Let’s not also forget that, on YouTube, I can’t watch a video without the platform tracking what I do and do not watch, which will affect its recommendations (because the algorithm stands in silent judgment of me). And then there’s the comments beneath, all of which tell me how to feel about what I just watched, tempting me to read them even when I don’t want to care about what they say. And then there’s the fact that so much content online represents Let’s Plays and reaction videos, both of which revolve around not enjoying a clip or an experience but by having someone deliberately interpret how we’re supposed to feel about an experience. Between the effects of social media and mass surveillance, gone are the days I can actually be alone with my computer. Instead of obediently (or disobediently, as has always been the case) executing the instructions of the software I install, it serves as a vessel of social scrutiny and control. And thanks to Apple, I now carry one of them with me nearly all the time, like most people.

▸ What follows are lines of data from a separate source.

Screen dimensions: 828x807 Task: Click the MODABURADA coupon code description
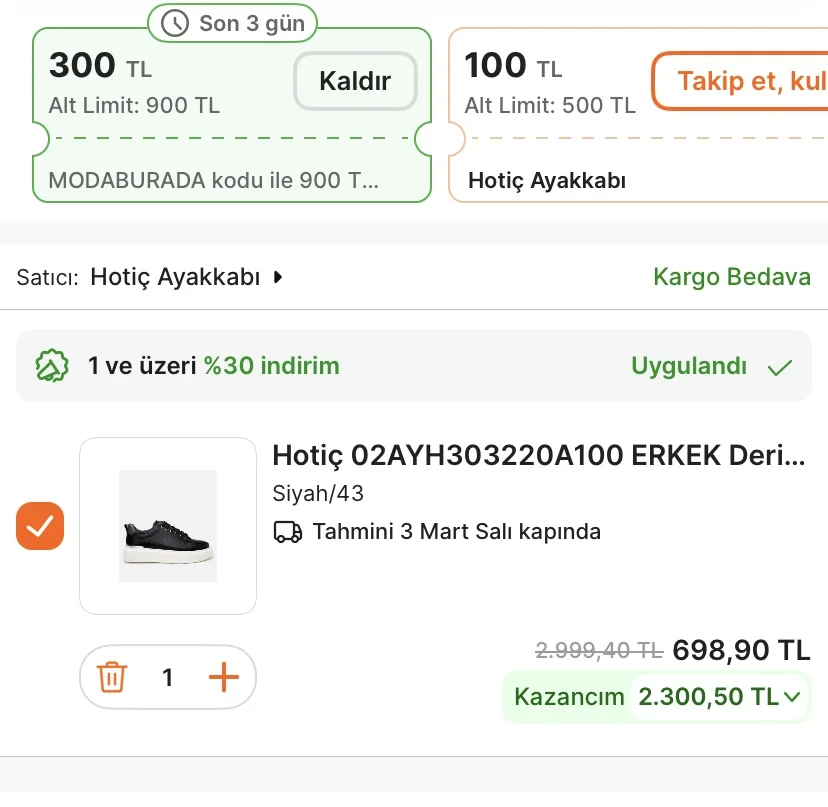[x=214, y=181]
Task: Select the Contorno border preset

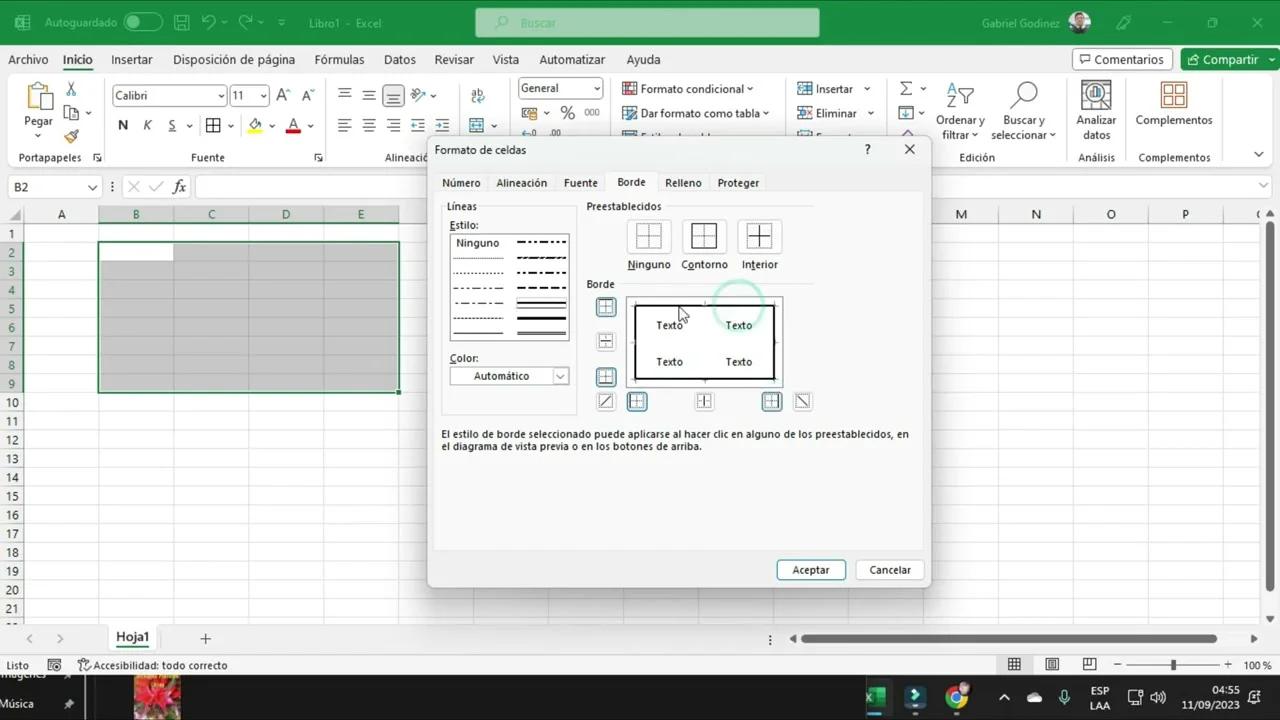Action: (x=703, y=236)
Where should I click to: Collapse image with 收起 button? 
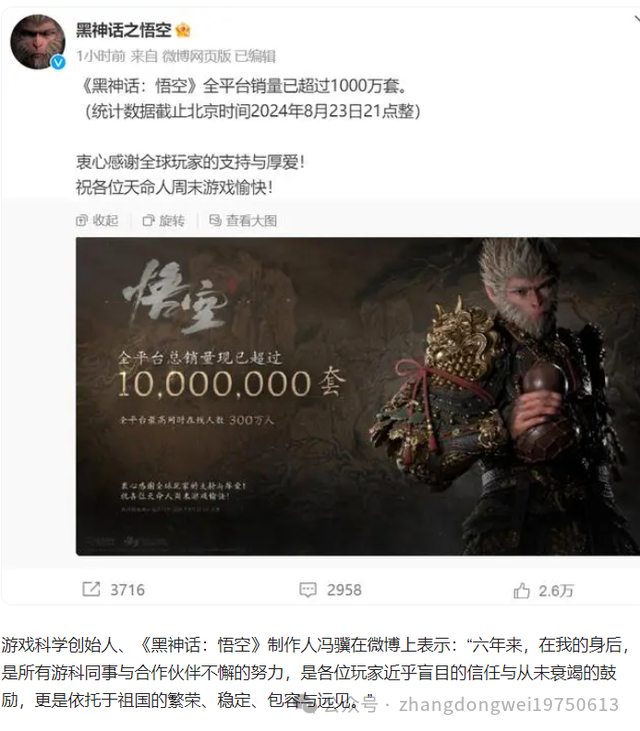[97, 221]
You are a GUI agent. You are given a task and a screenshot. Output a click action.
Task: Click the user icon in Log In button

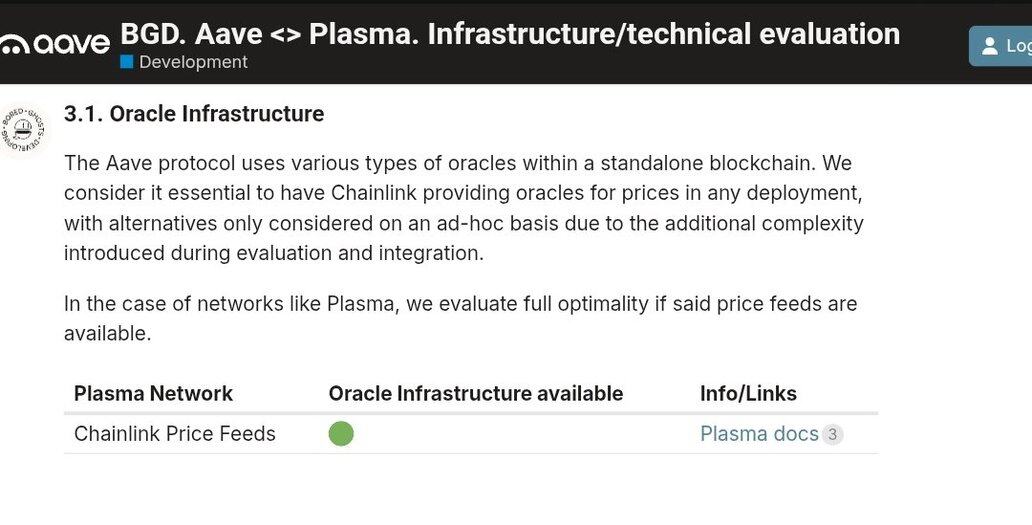pyautogui.click(x=990, y=46)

In theory I could dump my phone and hide in a woodland cabin, but since a text from a family member a few years ago saved them from a stroke I’m loathe to even mute my devices for too long. Internet access has become so integral to modern life that the United Nations lists it as a human right. Unplugging simply isn’t viable for most people.

The death of privacy, which I describe here, is well-documented and widely acknowledged. So is the atomization of modern human life. And yet these cannot exist together. How exactly can we be atomized individuals when we are, in fact, never alone, always watched, always wondering how our every action will be perceived by an invisible judge in our minds representing the reproach we expect from the crowd?

For myself, the greatest agony of the past several years has not been a lack of community, but a loss of self. Specfifically, somewhere between 2015 and today, I lost the capacity to enjoy my own company. When in public or around others, I usually feel a sense of shame, since I understand pretty well that nobody actually wants the people around them to behave authentically. My soul smarts at the erasure. But ever since I was a child, even when I was ostracized by the other boys, I have found great joy and solace in my solitude. I am at my happiest when I am truly alone, without any distraction from my inner life. And I am at my very happiest when I am capable of being alone when I please, but only a short walk stands between me and the nourishing company of real friends who appreciate my individuality.

The agony of defending an inauthentic life. (From Kill la Kill.)

I am a peculiar individual, and proudly so, but I doubt my eccentricity mutes the universality of this phenomenon. The real problem isn’t that we are atomized, isolated individuals, but that we are in constant and toxic company. All of us have come of age in a society conceived and executed as an instrument of rule, and our ability to imagine something else is so thoroughly stunted that we can’t help but reproduce it even when we yearn for something different. We guard our privacy not because the prevailing culture values it, but because the true self must be kept secret if it is to survive, and to reveal it is to cede social advantage. Privacy is a defence against society’s parasitic attempts to consume all that an individual is and spit out a compliant drone. Technology, in the hands of such a culture, serves only to erase those last corners in which the authentic, the mysterious, the transcendent, the particular, the esoteric, the individual, the ecstatic, the cosmic, the unique can persist.

There is no-one here in the basement but me, but I am not alone. An invisible crowd envelops me, and it envelops you. But in this crowd, we are alone—you and I—because in the crowd nobody is allowed to exist. The actual tragedy of the modern age is that we live in a society without any people in it. The wind howls with the unheeded laments of the individuals we were supposed to be.